All lines from the one containing "This screenshot has width=1456, height=819." down to the final line of the entries below: return them exactly.

Saved data entries:
◇ ◇ ◇ ◇
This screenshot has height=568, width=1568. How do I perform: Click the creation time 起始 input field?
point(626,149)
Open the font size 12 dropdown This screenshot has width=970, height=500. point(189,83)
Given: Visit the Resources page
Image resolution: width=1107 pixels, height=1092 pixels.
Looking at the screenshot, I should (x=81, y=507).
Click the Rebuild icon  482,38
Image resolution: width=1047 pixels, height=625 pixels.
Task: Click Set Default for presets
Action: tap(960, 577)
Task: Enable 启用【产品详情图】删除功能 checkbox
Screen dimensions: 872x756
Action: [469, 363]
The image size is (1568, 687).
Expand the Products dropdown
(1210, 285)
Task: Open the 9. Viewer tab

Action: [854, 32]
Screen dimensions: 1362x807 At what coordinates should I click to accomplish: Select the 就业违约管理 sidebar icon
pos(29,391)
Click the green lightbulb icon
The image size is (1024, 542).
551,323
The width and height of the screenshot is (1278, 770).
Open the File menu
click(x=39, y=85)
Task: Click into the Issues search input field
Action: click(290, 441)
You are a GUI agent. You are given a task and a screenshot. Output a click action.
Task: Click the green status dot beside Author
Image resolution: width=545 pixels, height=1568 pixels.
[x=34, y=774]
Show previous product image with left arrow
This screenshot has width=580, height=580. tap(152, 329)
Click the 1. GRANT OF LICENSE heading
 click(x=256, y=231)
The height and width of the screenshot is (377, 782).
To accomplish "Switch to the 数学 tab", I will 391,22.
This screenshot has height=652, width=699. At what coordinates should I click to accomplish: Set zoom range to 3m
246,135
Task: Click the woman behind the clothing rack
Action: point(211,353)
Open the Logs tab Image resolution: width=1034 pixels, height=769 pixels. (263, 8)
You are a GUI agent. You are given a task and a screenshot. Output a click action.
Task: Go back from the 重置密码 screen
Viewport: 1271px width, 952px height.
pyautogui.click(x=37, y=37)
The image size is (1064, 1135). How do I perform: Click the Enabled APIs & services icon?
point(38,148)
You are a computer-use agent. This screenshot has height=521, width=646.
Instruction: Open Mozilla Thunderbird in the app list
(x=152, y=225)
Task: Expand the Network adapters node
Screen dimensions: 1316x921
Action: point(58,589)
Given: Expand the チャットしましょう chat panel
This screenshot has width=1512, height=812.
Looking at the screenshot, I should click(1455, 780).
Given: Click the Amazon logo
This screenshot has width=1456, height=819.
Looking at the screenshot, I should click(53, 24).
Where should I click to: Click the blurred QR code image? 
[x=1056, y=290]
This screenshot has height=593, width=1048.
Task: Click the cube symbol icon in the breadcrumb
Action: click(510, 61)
◇ ◇ ◇ ◇
◆ Your response
This screenshot has width=1456, height=819.
Looking at the screenshot, I should click(53, 24).
Where should I click to: Click the blurred QR code image? 
[x=1056, y=290]
This screenshot has height=593, width=1048.
Task: Click the cube symbol icon in the breadcrumb
Action: click(510, 61)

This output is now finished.